俺は即座に判断をすると、吉宗と正宗を重ね合わせる。
神剣は、一瞬光を発すると、その姿を弓矢に変える。

「貫け、光矢!」

怪物に照準を合わせ、さらに霊力を込め俺は白銀の光が纏った矢を射た。

「グオオオオオオオ!!??」

まるで断末魔のごとく、貫かれた怪物は消滅した。

「ふん、さっきので浄化されてれば苦しまなかったものを」
「お見事でござる」

静かに呟く俺に賭けられた声は、称賛のものだった。

「二人ともお怪我は?」
「拙者はないでござる」
「私もでござるよ」

紫色の犬耳が生えた女性に続いて、金色のキツネ耳が生えている少女が答えに、俺はほっと胸を撫で下ろした。

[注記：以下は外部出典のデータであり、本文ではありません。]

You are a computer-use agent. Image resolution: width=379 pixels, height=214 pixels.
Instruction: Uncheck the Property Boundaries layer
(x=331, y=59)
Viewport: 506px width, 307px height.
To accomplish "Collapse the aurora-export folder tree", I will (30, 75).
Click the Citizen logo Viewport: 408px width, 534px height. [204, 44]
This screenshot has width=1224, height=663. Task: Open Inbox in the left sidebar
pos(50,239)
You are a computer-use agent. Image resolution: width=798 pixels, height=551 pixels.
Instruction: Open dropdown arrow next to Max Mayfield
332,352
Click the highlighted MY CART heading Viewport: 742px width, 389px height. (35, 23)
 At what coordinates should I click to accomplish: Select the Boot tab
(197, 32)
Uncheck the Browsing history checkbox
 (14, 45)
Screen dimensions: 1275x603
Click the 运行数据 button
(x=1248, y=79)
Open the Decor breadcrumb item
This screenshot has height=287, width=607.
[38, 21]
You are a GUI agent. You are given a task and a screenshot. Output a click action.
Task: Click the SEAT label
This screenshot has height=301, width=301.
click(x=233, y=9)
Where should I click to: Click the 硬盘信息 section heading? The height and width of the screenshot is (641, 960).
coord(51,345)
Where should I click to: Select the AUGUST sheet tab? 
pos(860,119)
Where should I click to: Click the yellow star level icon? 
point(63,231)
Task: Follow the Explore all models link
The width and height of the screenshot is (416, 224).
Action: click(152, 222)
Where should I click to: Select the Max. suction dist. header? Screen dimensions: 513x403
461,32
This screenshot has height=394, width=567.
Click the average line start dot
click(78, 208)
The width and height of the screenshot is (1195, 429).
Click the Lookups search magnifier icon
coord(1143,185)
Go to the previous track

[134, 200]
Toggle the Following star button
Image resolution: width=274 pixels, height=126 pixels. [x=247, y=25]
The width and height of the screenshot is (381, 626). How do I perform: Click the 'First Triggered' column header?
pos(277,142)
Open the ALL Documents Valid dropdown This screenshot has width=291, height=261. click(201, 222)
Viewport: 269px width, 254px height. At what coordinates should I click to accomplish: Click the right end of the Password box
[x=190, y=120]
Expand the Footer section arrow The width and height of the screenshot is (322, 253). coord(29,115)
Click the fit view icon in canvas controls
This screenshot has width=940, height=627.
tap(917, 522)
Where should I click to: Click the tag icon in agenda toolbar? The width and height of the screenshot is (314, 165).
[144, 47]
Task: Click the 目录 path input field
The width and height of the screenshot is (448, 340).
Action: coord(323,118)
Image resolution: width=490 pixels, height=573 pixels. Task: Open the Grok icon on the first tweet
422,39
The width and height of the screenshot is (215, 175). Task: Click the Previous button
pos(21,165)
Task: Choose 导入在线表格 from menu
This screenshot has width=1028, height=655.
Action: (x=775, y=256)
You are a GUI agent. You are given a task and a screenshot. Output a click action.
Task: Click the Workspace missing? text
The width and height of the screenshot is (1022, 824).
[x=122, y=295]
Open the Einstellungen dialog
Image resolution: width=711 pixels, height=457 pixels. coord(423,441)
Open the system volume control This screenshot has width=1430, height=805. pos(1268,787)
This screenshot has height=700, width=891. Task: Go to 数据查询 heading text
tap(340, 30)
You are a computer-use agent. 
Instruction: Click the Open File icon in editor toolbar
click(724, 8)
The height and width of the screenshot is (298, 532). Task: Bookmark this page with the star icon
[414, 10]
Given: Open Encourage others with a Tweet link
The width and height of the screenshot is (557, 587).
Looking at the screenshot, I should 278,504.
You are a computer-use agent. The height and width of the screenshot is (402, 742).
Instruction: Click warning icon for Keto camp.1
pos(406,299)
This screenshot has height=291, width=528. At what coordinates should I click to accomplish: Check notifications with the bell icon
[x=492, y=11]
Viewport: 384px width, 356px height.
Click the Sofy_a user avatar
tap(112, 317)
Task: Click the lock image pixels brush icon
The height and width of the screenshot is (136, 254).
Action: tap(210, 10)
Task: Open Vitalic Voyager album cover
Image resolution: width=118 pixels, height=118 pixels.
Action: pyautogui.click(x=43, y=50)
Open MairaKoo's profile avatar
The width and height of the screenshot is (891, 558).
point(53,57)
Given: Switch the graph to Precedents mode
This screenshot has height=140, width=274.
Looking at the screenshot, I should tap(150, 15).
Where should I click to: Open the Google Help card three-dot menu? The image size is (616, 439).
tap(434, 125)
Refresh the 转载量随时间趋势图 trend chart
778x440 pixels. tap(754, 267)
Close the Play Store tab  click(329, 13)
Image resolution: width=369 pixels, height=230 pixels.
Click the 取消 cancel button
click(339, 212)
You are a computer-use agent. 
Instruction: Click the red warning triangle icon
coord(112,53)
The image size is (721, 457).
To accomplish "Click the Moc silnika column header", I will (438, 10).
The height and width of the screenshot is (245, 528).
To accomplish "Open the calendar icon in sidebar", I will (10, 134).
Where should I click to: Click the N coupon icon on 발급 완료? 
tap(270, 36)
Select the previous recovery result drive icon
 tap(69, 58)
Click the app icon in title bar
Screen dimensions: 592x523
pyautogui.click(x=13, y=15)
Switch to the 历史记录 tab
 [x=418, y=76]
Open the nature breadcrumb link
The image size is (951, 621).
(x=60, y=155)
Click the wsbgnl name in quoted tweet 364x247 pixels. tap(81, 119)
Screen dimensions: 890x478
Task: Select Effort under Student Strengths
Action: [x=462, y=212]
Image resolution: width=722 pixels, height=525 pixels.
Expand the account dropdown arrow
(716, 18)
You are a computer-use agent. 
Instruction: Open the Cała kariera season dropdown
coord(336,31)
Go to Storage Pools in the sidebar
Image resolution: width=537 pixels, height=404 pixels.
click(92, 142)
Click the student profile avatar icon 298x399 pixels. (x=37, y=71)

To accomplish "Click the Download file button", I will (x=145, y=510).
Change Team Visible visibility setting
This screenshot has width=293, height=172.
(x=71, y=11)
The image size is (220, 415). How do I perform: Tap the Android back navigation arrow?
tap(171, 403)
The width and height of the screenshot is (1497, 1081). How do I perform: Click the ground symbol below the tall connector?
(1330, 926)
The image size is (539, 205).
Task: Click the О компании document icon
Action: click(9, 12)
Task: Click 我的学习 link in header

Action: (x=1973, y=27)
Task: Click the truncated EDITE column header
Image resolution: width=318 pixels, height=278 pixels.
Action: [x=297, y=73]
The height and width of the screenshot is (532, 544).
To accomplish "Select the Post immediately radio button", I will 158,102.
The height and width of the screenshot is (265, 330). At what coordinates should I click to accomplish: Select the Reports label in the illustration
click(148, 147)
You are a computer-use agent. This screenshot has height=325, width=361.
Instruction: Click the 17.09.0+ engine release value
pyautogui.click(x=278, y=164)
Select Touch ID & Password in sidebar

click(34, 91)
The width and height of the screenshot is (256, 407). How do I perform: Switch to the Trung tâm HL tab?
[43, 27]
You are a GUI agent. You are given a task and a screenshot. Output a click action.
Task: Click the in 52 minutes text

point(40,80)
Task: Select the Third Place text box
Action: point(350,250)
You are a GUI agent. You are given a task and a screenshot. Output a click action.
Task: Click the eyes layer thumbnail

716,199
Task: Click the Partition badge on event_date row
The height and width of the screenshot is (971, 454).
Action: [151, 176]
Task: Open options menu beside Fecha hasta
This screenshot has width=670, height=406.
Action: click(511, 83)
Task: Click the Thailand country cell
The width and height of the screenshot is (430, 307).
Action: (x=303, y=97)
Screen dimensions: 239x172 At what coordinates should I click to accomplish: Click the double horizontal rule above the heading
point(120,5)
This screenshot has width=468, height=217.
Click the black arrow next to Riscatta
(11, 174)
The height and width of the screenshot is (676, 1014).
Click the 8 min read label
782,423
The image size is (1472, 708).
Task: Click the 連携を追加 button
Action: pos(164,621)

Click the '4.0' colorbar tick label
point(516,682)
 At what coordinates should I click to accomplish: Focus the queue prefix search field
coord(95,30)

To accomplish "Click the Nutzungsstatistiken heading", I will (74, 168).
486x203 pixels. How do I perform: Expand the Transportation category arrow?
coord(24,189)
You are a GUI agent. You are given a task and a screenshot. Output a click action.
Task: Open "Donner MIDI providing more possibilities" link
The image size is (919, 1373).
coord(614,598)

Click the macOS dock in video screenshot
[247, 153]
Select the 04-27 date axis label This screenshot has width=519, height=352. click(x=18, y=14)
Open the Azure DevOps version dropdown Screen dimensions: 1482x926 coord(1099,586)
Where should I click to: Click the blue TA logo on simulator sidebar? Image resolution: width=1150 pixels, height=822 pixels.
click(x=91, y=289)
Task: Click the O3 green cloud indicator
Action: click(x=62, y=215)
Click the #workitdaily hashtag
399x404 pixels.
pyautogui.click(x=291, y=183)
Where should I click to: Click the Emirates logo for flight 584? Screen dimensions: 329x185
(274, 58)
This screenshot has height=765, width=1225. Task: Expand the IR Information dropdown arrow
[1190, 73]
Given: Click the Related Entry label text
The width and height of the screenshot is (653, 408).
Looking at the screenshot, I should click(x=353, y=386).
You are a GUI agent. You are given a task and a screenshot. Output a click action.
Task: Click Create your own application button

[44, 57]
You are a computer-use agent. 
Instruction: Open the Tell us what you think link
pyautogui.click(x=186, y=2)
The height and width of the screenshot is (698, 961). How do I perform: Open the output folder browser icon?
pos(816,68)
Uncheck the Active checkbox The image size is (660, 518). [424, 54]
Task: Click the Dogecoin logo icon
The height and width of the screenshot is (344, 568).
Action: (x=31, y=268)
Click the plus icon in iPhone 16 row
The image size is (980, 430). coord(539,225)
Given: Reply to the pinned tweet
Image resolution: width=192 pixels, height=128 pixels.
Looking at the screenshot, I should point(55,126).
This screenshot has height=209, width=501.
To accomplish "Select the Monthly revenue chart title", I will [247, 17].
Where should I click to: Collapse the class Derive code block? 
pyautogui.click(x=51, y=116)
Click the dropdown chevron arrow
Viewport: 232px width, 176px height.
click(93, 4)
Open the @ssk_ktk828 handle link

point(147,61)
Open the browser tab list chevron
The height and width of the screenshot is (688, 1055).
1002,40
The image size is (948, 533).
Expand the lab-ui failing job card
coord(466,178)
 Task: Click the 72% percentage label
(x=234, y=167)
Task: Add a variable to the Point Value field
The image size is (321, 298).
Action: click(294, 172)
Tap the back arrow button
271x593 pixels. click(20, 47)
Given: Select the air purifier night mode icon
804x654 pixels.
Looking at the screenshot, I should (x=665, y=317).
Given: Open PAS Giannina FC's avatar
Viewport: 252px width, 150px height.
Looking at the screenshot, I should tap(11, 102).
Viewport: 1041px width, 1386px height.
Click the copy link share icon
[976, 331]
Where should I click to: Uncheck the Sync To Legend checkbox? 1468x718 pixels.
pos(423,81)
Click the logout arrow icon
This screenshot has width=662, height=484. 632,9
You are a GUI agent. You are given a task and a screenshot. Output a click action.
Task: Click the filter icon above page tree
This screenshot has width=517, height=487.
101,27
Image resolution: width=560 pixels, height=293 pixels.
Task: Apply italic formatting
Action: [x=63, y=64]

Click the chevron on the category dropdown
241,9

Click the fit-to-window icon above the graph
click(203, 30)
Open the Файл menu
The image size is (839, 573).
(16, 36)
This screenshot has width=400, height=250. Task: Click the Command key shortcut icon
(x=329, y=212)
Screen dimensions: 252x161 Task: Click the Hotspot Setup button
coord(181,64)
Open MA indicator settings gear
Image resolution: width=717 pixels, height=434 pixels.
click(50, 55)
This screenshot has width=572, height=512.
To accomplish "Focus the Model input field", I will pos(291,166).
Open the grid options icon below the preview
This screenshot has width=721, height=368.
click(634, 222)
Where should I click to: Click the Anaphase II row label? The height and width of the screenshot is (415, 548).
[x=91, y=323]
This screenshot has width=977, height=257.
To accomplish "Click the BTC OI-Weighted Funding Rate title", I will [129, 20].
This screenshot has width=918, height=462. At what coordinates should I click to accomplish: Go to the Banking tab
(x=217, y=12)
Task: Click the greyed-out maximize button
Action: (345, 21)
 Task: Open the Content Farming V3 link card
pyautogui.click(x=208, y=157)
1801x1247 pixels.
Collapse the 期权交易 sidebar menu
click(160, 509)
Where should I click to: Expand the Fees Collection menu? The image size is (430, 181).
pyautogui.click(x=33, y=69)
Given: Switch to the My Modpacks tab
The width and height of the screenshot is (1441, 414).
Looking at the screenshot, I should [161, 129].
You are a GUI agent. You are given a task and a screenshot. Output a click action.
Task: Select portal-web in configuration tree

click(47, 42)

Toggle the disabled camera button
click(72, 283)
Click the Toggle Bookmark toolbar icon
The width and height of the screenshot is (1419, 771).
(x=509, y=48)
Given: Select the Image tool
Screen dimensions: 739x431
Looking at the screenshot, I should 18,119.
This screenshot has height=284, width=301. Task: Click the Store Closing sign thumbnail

「それはよかった。美人な女性に怪我でもさせたら、大変だからな」

そう言ったのは、ノヴァから”美人な女子に怪我をさせたらそのものは死刑物じゃ”と言われていたからだ。

「「び、美人///」」

しかし、二人はなぜか頬を赤らめていた。

「ところで……だ」
「な、何でござるか?」

未だに頬が赤い女性は俺の言葉に、聞いてきた。

「俺は、小野 渉。あなた達は?」
「あ……」

二人とも、自己紹介がまだだった事に気付いたのか、はっとした様子で顔を見合わせていた。

「これは失礼した。拙者はブリオッシュ・ダルキアンと申す」
「私は、ユキカゼ・パネトーネと申します」

これが、今後俺の人生に大きな変化をもたらす人物たちとの出会いだった。